Patients with IBD are at an increased risk of developing T2D, which serves as a predictor of poor outcomes in IBD. The rates of comorbid obesity in IBD are increasing as well, and obesity is related to a more severe IBD phenotype. As more patients with IBD are affected by obesity and/or T2D, it is imperative to understand how these disease processes interact and how treatments for each condition may impact the other.

Research objectives

In this study, we used murine models of colitis to determine the effect of T2D-range hyperglycemia on IBD outcomes and intestinal barrier function with and without coexisting diet-induced obesity (DIO).

Research methods

Mice were fed standard chow or a high-fat diet to induce DIO and then given streptozotocin (STZ) to induce sustained T2D-range hyperglycemia. Mice were then given dextran sodium sulfate (DSS) to induce colitis. Body weight and blood glucose levels were compared as well as clinical colitis scores and histopathologic assessment of intestinal injury. The effects of hyperglycemia and DIO on intestinal barrier function were interrogated by comparing colonic mucins and tight junction protein abundance. To highlight the role of hyperglycemia itself, a sodium-glucose cotransporter-2 inhibitor was subsequently used to selectively reverse hyperglycemia prior to DSS course.

Research results

In the setting of DIO, STZ-diabetes significantly worsened clinical and histopathological outcomes of DSS colitis in mice.

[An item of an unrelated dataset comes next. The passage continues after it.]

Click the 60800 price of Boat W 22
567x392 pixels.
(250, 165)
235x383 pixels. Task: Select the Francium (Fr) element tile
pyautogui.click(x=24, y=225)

This effect was associated with a significant reduction in the colonic mucin barrier and tight junction protein abundance and was ameliorated by the use of a sodium-glucose cotransporter-2 inhibitor to reverse hyperglycemia prior to colitis onset. Together, these findings highlighted the deleterious effect of diabetic hyperglycemia on the intestinal barrier as a mechanism by which diabetes and obesity interact to affect IBD outcomes.

Research conclusions

This study reported the novel finding that diabetic hyperglycemia disrupted intestinal barrier integrity in the setting of DIO and exacerbated DSS colitis outcomes in mice. Given the increased prevalence of T2D in patients with IBD and the negative impact of comorbid obesity on IBD outcomes, it is imperative to understand how these disease processes interact.

Research perspectives

These findings have significant translational relevance, and future research can expand on them by determining whether strict glycemic control in patients with T2D and IBD is associated with improved IBD outcomes.